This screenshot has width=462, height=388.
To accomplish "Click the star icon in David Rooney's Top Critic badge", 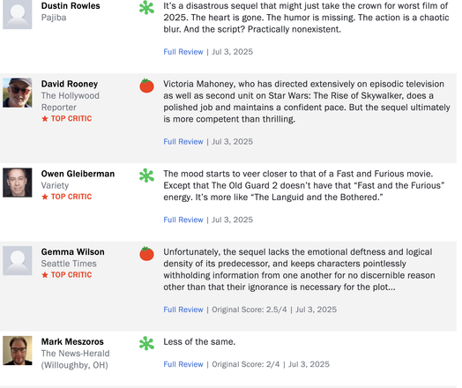I will click(x=45, y=119).
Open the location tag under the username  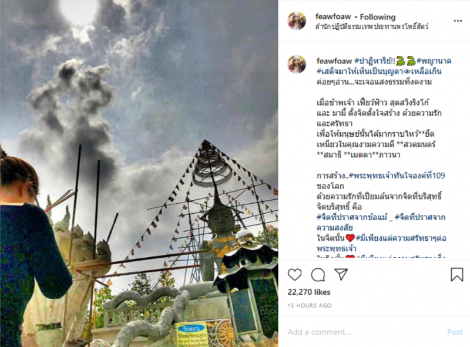point(372,26)
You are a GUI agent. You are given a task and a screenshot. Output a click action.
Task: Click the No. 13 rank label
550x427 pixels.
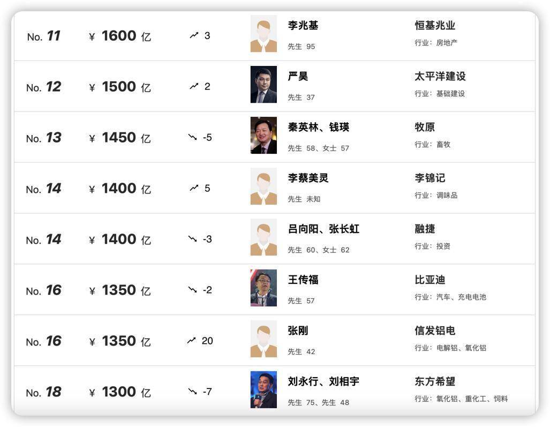(44, 138)
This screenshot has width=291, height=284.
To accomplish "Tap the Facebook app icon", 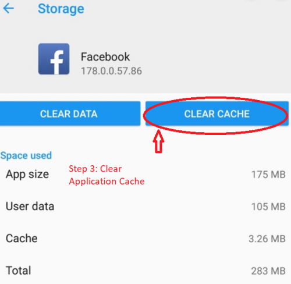I will pyautogui.click(x=54, y=59).
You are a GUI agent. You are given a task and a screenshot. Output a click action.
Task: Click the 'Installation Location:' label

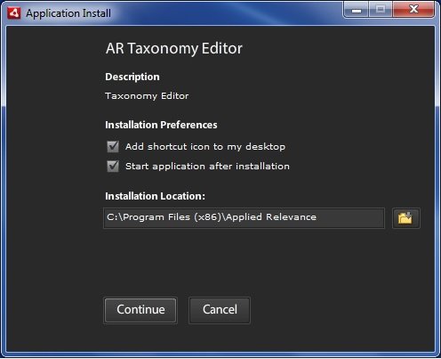tap(155, 196)
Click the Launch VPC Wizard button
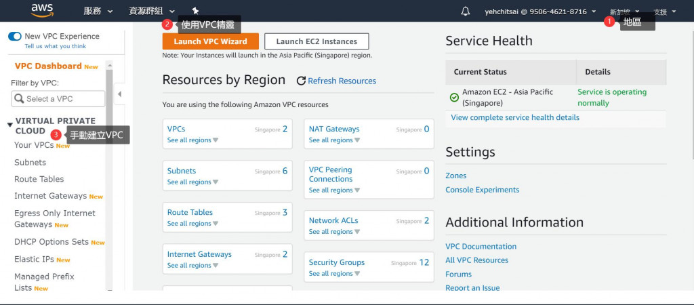The width and height of the screenshot is (694, 305). click(x=211, y=41)
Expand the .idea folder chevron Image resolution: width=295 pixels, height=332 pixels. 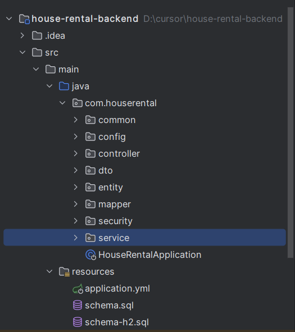[x=22, y=35]
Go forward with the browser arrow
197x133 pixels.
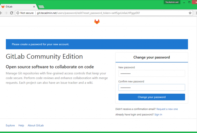point(5,13)
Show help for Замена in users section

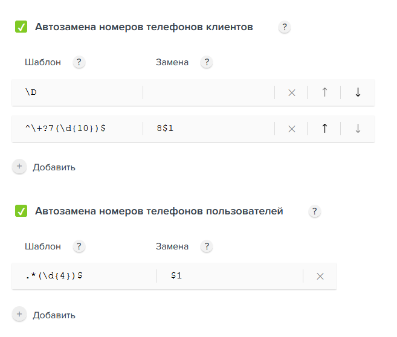(207, 246)
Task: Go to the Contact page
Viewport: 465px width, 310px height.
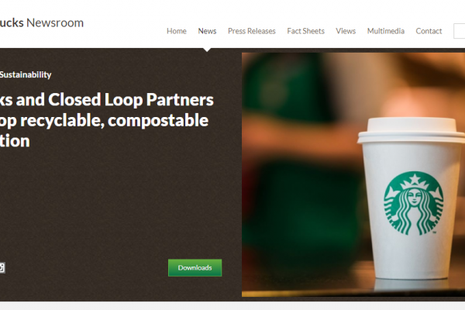Action: tap(429, 31)
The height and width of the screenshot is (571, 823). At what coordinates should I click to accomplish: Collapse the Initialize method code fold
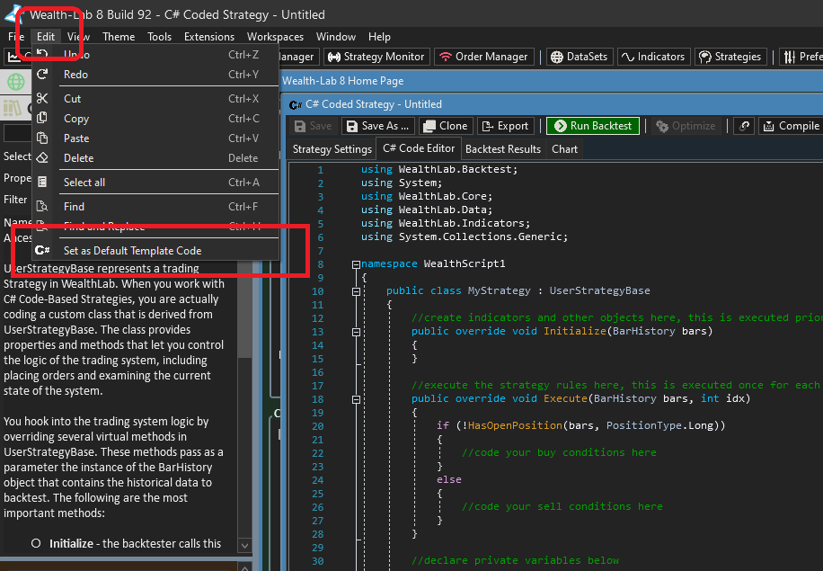tap(356, 332)
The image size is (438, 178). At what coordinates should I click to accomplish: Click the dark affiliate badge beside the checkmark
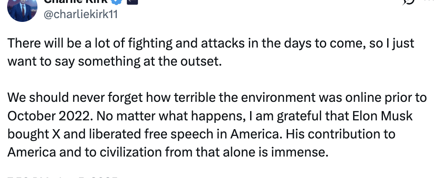pos(132,1)
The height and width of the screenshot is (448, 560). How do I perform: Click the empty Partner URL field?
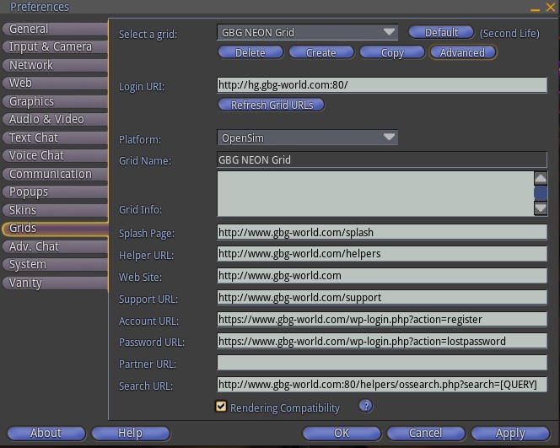click(x=382, y=364)
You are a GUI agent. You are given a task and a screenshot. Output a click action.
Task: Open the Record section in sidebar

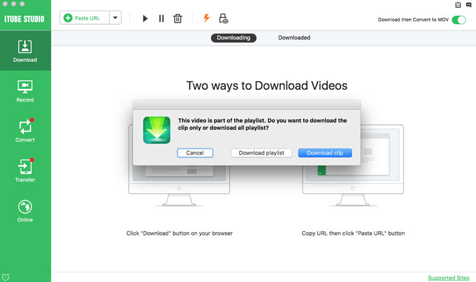point(25,91)
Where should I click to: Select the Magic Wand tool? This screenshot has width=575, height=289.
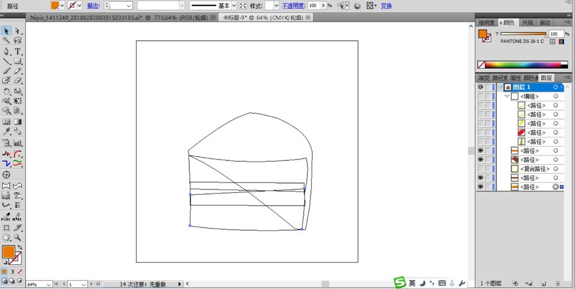(6, 41)
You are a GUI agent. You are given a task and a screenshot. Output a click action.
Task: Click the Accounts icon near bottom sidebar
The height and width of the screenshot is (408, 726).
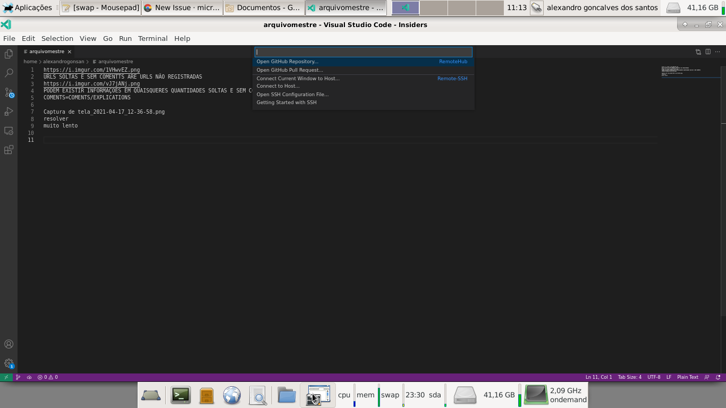9,344
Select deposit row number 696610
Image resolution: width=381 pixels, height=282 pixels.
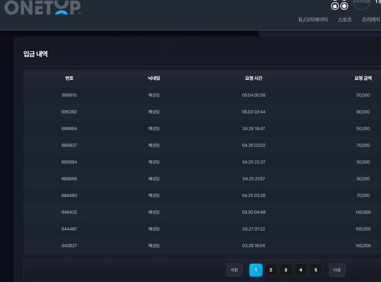coord(202,95)
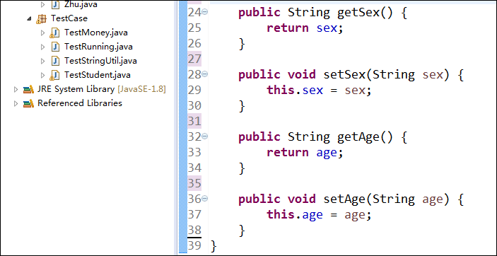Expand the JRE System Library node
This screenshot has height=256, width=497.
(16, 89)
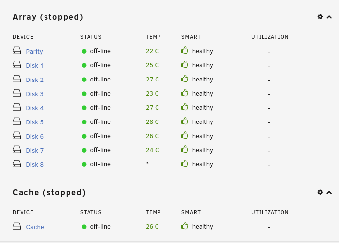This screenshot has width=339, height=243.
Task: Collapse the Cache section chevron
Action: pos(329,192)
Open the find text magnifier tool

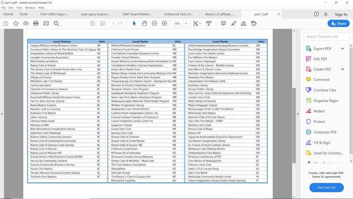coord(56,24)
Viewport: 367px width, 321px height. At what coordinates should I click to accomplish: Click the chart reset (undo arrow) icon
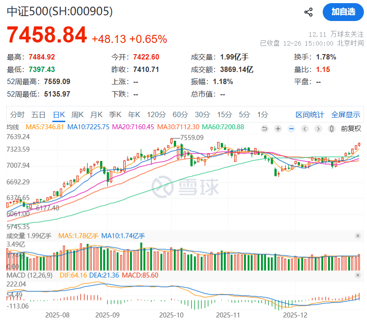click(x=265, y=129)
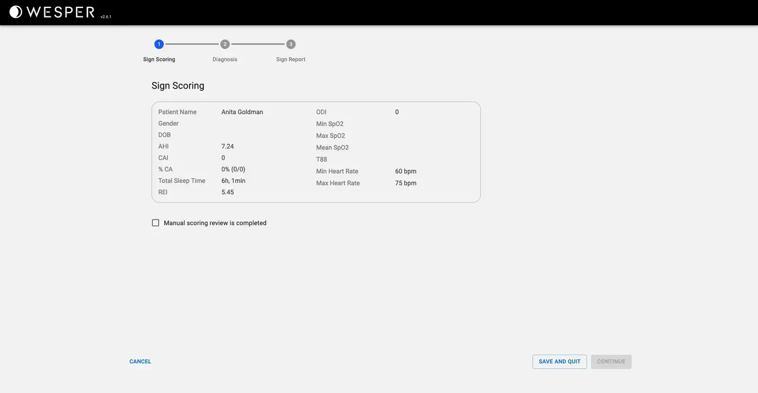Click the SAVE AND QUIT button
758x393 pixels.
[559, 360]
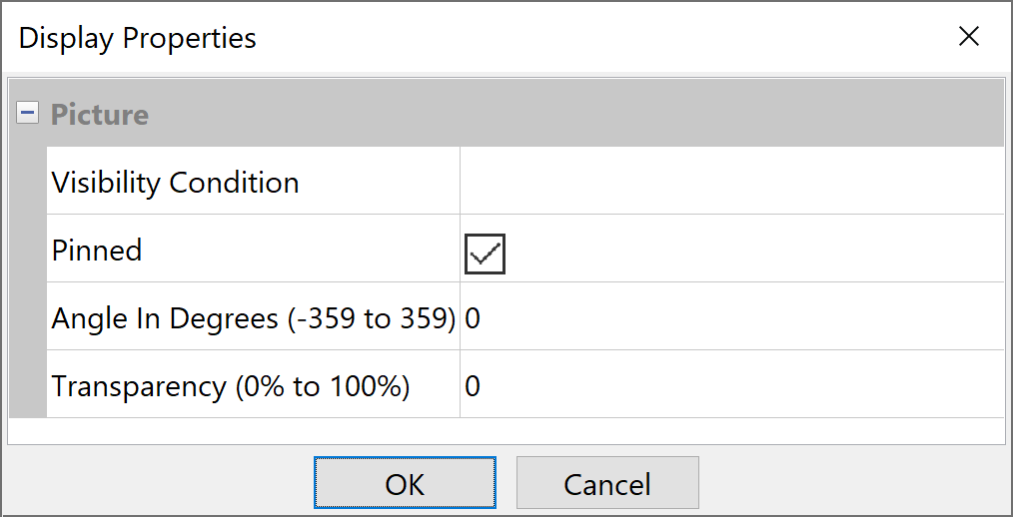This screenshot has width=1013, height=517.
Task: Focus the Transparency value field showing 0
Action: [x=729, y=386]
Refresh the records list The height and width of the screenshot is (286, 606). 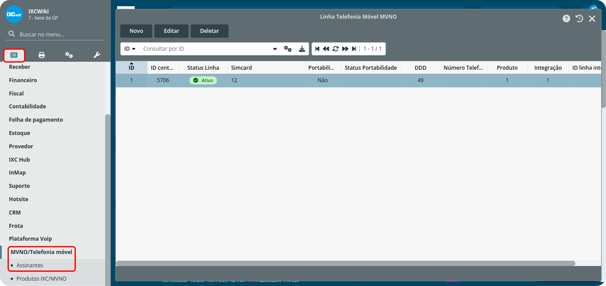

__Exercise instructions__
Your task is to transcribe exactly the lines from the one containing "Open the find text magnifier tool" through the final line of the entries above, pictures excluded.

__Reply to the exercise__
Open the find text magnifier tool

coord(56,24)
Viewport: 367px width, 321px height. At what coordinates should I click to accomplish: Click the chart reset (undo arrow) icon
click(x=265, y=129)
Click the SAVE AND QUIT button
758x393 pixels.
[559, 360]
This screenshot has width=1013, height=517.
Task: Focus the Transparency value field showing 0
Action: [x=729, y=386]
Refresh the records list The height and width of the screenshot is (286, 606). 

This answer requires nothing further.